## [To be done]
Please write what comes next in the passage on public holidays in The Bahamas, picking up after its final sentence.

## [Passage]
* * * * * * * * *

Junkanoo parades take place in most islands.

Majority Rule Day (January 10th)

Majority Rule Day became a public holiday in 2014. It commemorates The Bahamas gaining majority rule for the first time on January 10, 1967, symbolizing the promise of equality, a level playing field, and fair play for all Bahamians. Along with the emancipation from slavery in 1836, and gaining Independence from Great Britain in 1973, the achievement of Majority Rule is considered one of the most important events in the history of the country.

Good Friday (Friday before Easter Sunday)

This religious holiday marks the end of the Lenten season and is the first day of a long holiday weekend which includes the following Monday after Easter Sunday. On this holy day most Bahamians attend church services and serve fish as their main meal of the day.

Easter Monday (Monday after Easter Sunday)

This holiday marks the beginning of the beach picnicking season for Bahamians. There are also many cookouts in public parks on the Nassau waterfront; homecomings and regattas are held in some Out Islands.

Whit Monday (Seventh Monday after Easter)

This holiday marks the end of the Easter cycle and the beginning of public witness of the Christian church. It is the Monday after Whit Sunday, The Feast of Pentecost, which comes 50 days after Easter.

Randol Fawkes Labour Day (First Friday in June)

Sir Randol Fawkes established Labour Day in 1961, and it is now named in his honor. On this holiday, members of the labor unions from different organizations, as well as political parties, march in a large parade through the streets of downtown Nassau, usually in colorful uniforms, beginning around 10:00 a.m. Local bands and a few Junkanooers lead the parades, providing lively music for the marchers and spectators. The parade ends at the Southern Recreation Grounds, where union leaders and local politicians deliver speeches.

* * * * * * * * *

## [Dataset content]

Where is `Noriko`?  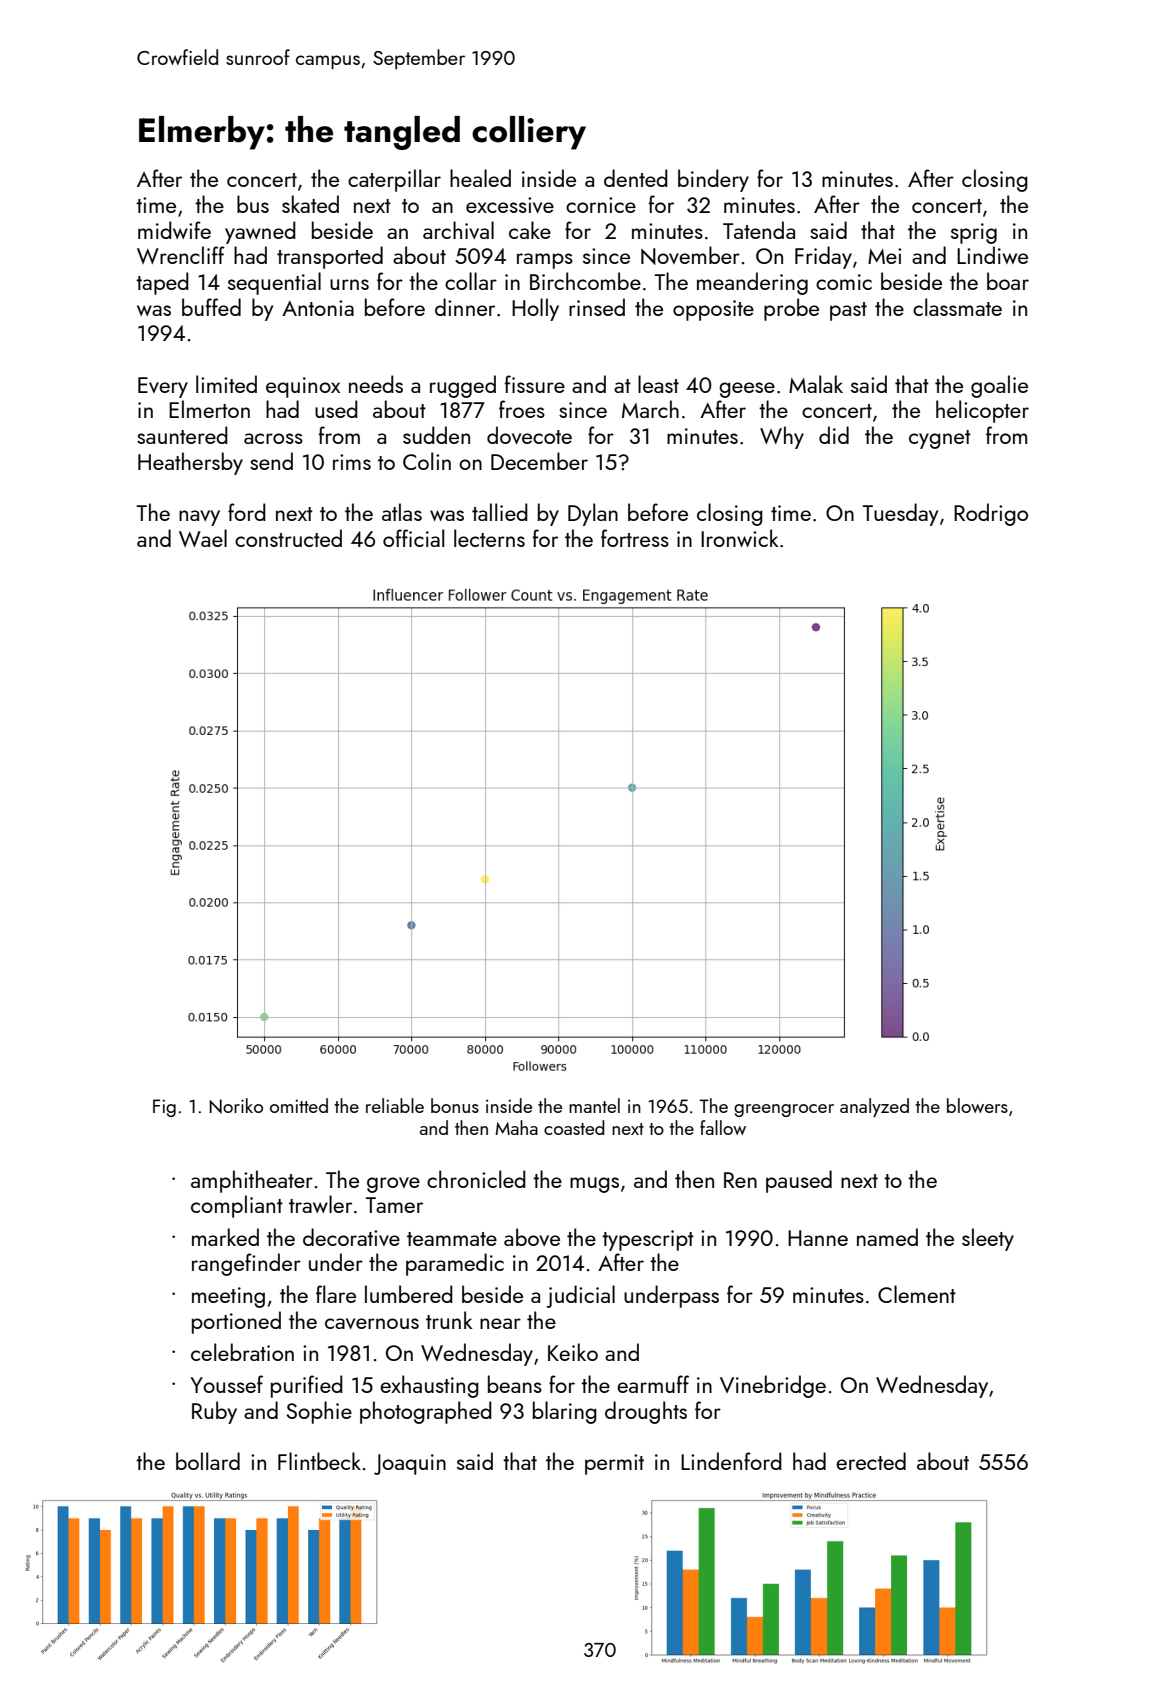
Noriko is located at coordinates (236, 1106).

* * * * * * * * *

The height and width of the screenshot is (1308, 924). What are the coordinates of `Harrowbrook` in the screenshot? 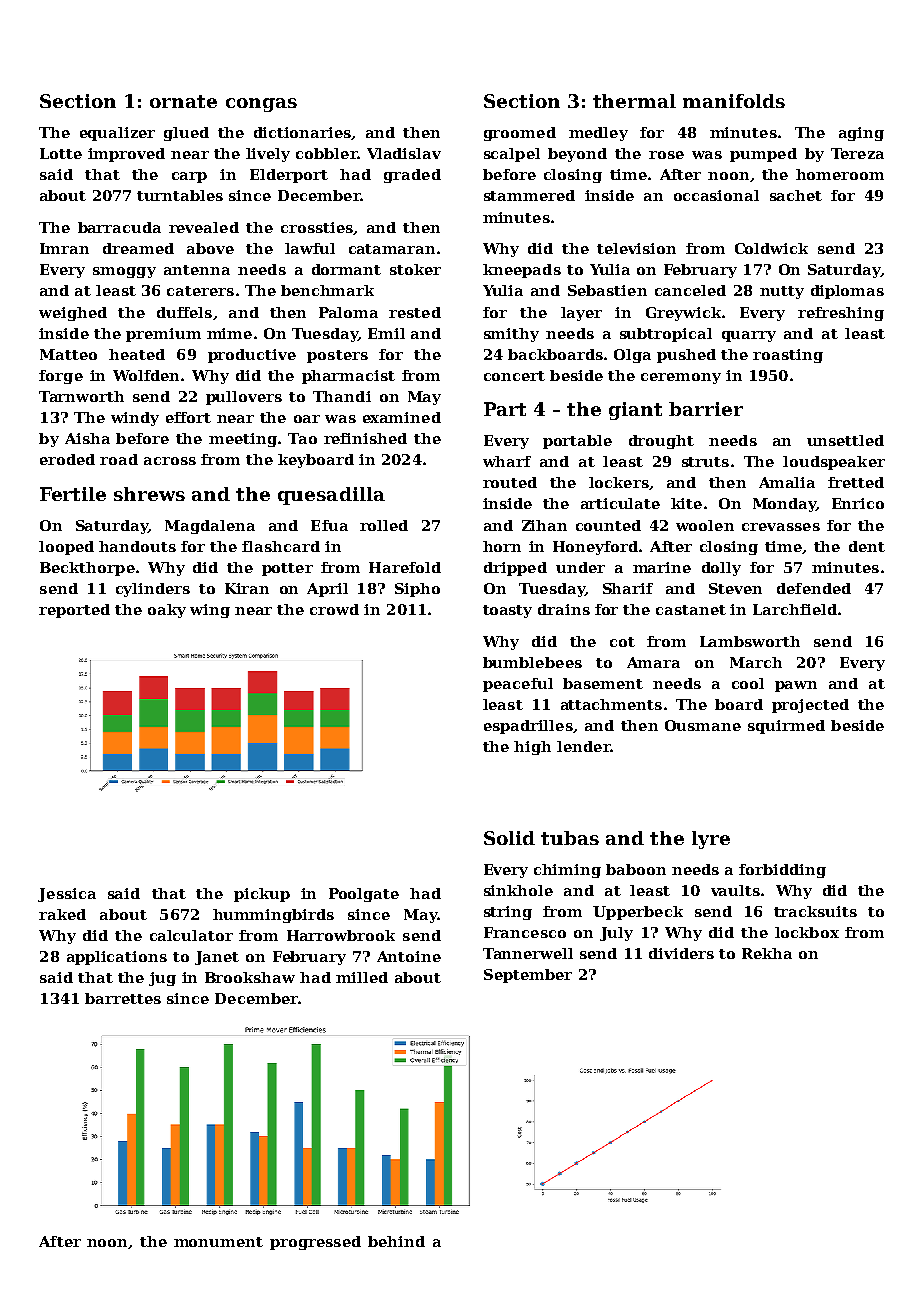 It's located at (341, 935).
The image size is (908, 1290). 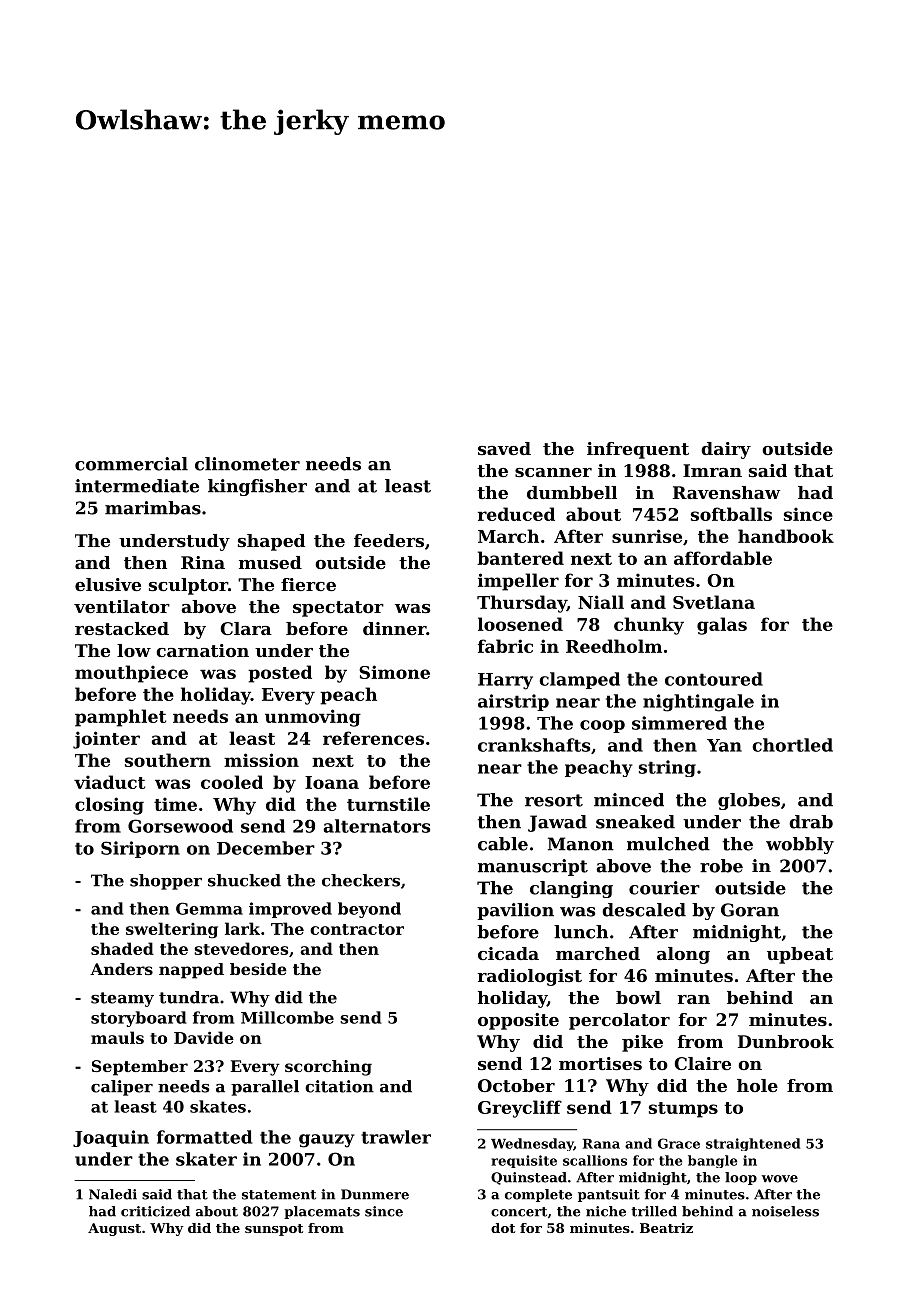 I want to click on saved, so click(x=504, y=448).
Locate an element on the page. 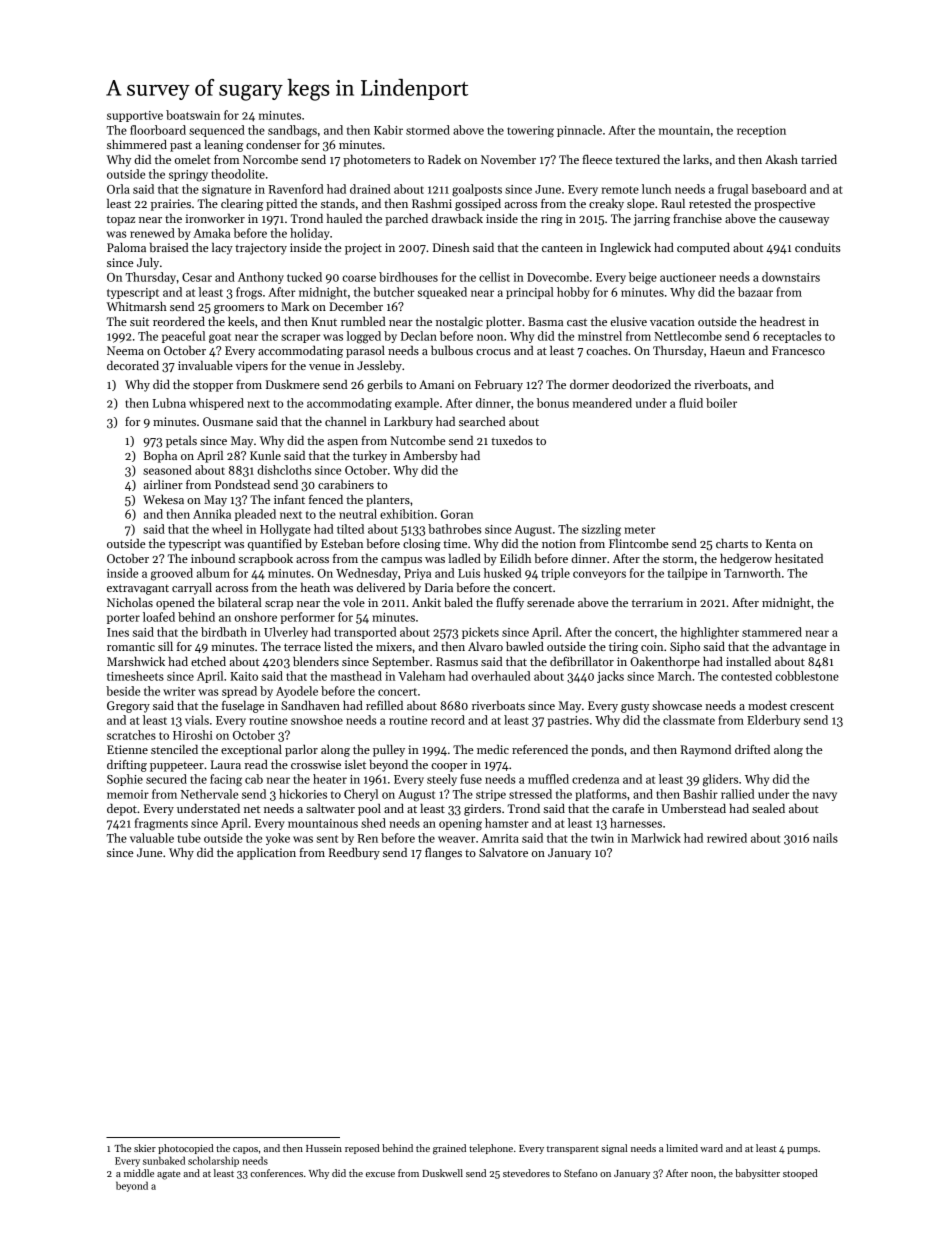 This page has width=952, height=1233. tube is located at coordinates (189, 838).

* * * * * * * * *

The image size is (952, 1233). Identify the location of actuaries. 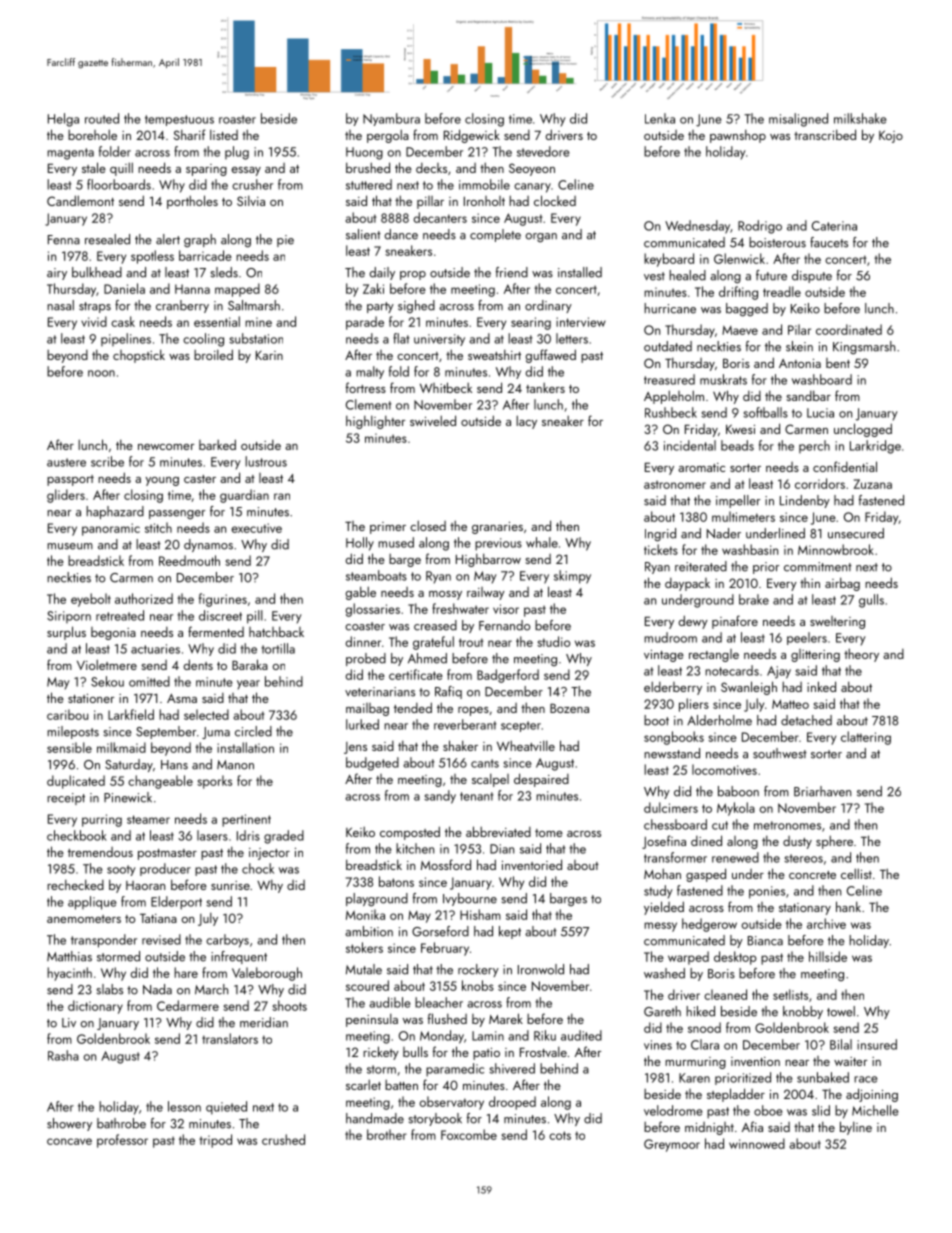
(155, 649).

* * * * * * * * *

## [Output for this exercise]
Bahamas Independence Day (July 10th)

This holiday commemorates the day when The Bahamas became a fully independent nation in 1973, separating from the United Kingdom. However, we remain a member of The Commonwealth of Nations.

Emancipation Day/August Monday (First Monday in August)

This holiday celebrates the emancipation of slaves in the British colonies in 1834. It is celebrated with a Junkanoo Rush-out, a day of beaching, sailing, and regattas in most islands. On New Providence, old slave villages such as Gambier in the west and Fox Hill in the east have their own special celebrations.

National Heroes Day (Second Monday in October)

Formerly known as "Discovery Day" or "Columbus Day," this holiday has now been dedicated to honoring Bahamian national heroes since 2013. An official National Heroes Day ceremony is held with a keynote speech by the Prime Minister, and heroes from a cross-section of civil society are celebrated with a week of activities. Many people enjoy the day with family gatherings and beach picnics.

Christmas Day (December 25th)

Christmas is celebrated in The Bahamas with many carnivals and festivals. We also have adopted many of the same traditions and customs of other countries. These include gift-giving, feasting and sending Christmas cards.

Boxing Day (December 26th)

This holiday was granted to slaves the day after Christmas, when they were given the boxes left over from their master’s gifts. These boxes usually were sent from England and were well-crafted from fine wood. Hence the holiday is known as Boxing Day. Junkanoo parades take place on some islands to commemorate the day.

Please note:

  • Holidays falling on a Saturday or Sunday are usually celebrated on the following Monday
  • Holidays falling on Tuesday are usually celebrated on the previous Monday
  • Holidays falling on Wednesday or Thursday are celebrated on the following Friday (with the exception of Independence Day, Christmas Day and Boxing Day)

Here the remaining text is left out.